Ils sont fous, ces russes !

La Dame de Pique - Paris (Bastille)

Par Christophe Rizoud | jeu 19 Janvier 2012 | Imprimer
 
Conseil à ceux qui verront prochainement à l'Opéra Bastille cette reprise de La Dame de Pique : achetez le programme ! Une lecture préalable de l’argument revu et corrigé par le metteur en scène, Lev Dodin, s'impose en effet si l’on veut ne pas passer à côté de la soirée. Que la santé mentale d'Hermann soit chancelante, nul n'en a jamais douté. Contrairement aux frères Tchaïkovski qui lui logent une balle en plein coeur, Pouchkine finit par enfermer le héros de sa nouvelle dans un asile. C'est à cet endroit précisément – l’hôpital d’Oboukhof – que débute et que va se dérouler l'intégralité de l'histoire selon Lev Dodin. En un long flash-back, Hermann revit comme un chemin de croix les stations qui l’ont mené à la démence. Plus de jardin d'Eté, plus de salle de bal, plus de décorum. La première partie de la soirée (soit près de deux heures) se déroule entre quatre murs. Les élégantes de la Perspective Nevski ont troqué leur crinoline contre des blouses d’infirmière et Hermann erre en pyjama comme un SDF. Autre temps, autre mode.
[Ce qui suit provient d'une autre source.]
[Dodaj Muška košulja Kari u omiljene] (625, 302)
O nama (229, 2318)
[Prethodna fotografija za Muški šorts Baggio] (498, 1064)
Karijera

Dans la deuxième partie, les souvenirs se précisent, dixit le metteur en scène, ce qui permet enfin de décloisonner l’espace. Derrière le mur en fond de scène, apparaissent un escalier et une vaste salle occupée par un carré de statues. Le propos s’en trouve – un peu – renouvelé, plus conforme du moins au livret. Hermann y gagne un costume sombre et sa confrontation avec la Comtesse, sur pas de valse, ne manque pas de poésie, même si elle est en contradiction totale avec la musique.
 
Il faut de toute façon s'asseoir sur la partition pour adhérer au parti pris de Lev Dodin. Dès l'air de Tomski au 1er acte, la Comtesse vient elle-même chanter les paroles que lui prête le jeune officier. Dans ce récit trop exposé, Evgeny Nikitin touche à ses limites. Sa chanson au 3e acte le présente sous un jour plus flatteur. Autre entorse à la règle, le pasticcio du 3e acte est confié aux protagonistes – Lisa, Hermann, la Comtesse. Le personnage de Pauline s'en trouve réduit à la portion congrue. On ne s'en plaindra pas. Bien que très applaudie à la fin du spectacle, Varduhi Abrahamyan, dont Cornelia l'an passé avait marqué les esprits, nous a paru elle aussi mal à l'aise dans le duo comme dans la romance.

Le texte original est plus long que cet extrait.